The problem is that by then there will probably be too little time to hold an election before October 31, so lawmakers will still need to find a way to request an Article 50 extension from the EU.
Only the prime minister of the day has that power, so lawmakers may have little choice but to try and appoint a temporary Government of National Unity, with the sole purpose of asking the EU for an extension and calling a snap election.
But this comes with potential challenges. Firstly, it's not clear whether Mr Johnson would be obliged to resign, even if the House of Commons back an alternative caretaker prime minister. Could the Queen be forced to intervene? The jury is still out on that one.
There is also plenty of disagreement over who might fill the role of a temporary prime minister - Labour are adamant it must be their leader Jeremy Corbyn, but many Lib Dem and moderate Conservative MPs have signalled they would be reluctant to back him.
If 'no deal' does happen, a failure to appoint an alternative caretaker government and therefore ask for another Brexit delay, seems like a plausible trigger.
Is a post-Brexit election really in Mr Johnson’s best strategic interests?
Put simply then, there’s no guarantee that either legislation or a vote of no confidence will be enough to stop Mr Johnson in his tracks if he is set on pursuing ‘no deal’.
We have notched up our 'no deal' probability from 20% to 25%, and even that may be a little low. In the end, it may well come down to election strategy.
Assuming an election is more-or-less inevitable, then conventional wisdom suggests Mr Johnson would fare best if Britain goes to the polls after the UK has left the EU. The theory goes that it would give him the best chance of limiting the surge of the Brexit Party at a national vote. Some Conservatives may also conclude that a 'no deal' Brexit is worth the risk if it prevents a Labour-led government and the possible break-up of their own party.
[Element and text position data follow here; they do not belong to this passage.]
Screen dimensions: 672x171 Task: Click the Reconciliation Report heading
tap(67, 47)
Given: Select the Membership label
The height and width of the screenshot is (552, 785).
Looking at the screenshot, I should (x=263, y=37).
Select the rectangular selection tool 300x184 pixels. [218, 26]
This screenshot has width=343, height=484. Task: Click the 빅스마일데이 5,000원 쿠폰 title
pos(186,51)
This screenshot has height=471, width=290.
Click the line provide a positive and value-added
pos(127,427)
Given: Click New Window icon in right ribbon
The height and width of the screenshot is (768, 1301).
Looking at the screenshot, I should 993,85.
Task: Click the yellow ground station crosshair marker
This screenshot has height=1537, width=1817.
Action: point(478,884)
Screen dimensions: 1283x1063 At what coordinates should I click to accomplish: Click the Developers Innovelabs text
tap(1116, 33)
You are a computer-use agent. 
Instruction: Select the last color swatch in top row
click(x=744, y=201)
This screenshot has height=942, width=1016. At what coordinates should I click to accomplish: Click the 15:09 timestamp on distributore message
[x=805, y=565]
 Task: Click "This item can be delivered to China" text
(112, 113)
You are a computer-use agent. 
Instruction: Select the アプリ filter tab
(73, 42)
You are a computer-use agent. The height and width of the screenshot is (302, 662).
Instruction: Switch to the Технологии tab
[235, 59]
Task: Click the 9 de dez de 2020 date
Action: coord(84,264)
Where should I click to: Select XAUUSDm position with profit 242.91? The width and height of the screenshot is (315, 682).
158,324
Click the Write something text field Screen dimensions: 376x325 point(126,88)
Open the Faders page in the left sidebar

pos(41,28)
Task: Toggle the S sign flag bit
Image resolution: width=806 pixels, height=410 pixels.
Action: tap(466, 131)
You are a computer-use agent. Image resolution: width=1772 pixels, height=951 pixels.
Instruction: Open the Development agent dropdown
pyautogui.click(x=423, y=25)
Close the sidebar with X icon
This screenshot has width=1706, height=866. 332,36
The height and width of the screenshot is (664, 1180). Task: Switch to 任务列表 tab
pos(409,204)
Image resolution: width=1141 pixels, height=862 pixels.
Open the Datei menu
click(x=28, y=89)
We have notched up our 'no deal' probability from 20% to 25%, and even that may be a little low
That may all be true, but an election in the initial days or weeks of a 'no deal' Brexit could be incredibly challenging for Mr Johnson's Conservative Party, given the likelihood of supply chain disruption and financial market volatility, amongst other things.
Fighting an election having left the EU with a deal could be equally challenging. The EU is unlikely to offer meaningful changes to the current withdrawal agreement, leaving Mr Johnson vulnerable to criticism from the Brexit Party in a general election campaign.
So should the government try and call an election before Brexit has happened, to capitalise on the Conservative's current lead in the polls? Don't forget that this strategy backfired for former prime minister Theresa May back in 2017, and it could leave Mr Johnson open to accusations of failing to live up to his promise of leaving Europe by 31 October.
Perhaps then, the best strategic outcome for Mr Johnson would actually be if Parliament forces an election and Article 50 extension upon him. This would allow him to campaign on a tough Brexit stance, without risking the economic impact of a pre-election ‘no deal’. It would also allow him to tell voters that he didn’t want this election or delay, and attack the opposition that for trying block Brexit from happening.
Our conclusion
Of course, there's plenty of uncertainty surrounding all of this and we suspect we'll be revisiting our probabilities frequently over coming weeks. But for the time being, we think the most likely scenario is one where Parliament back a no-confidence motion and force an Article 50 extension at some point in October, setting the scene for a general election in late November or December. We’d put a 40% probability on a general election taking place, coupled with a further Brexit delay.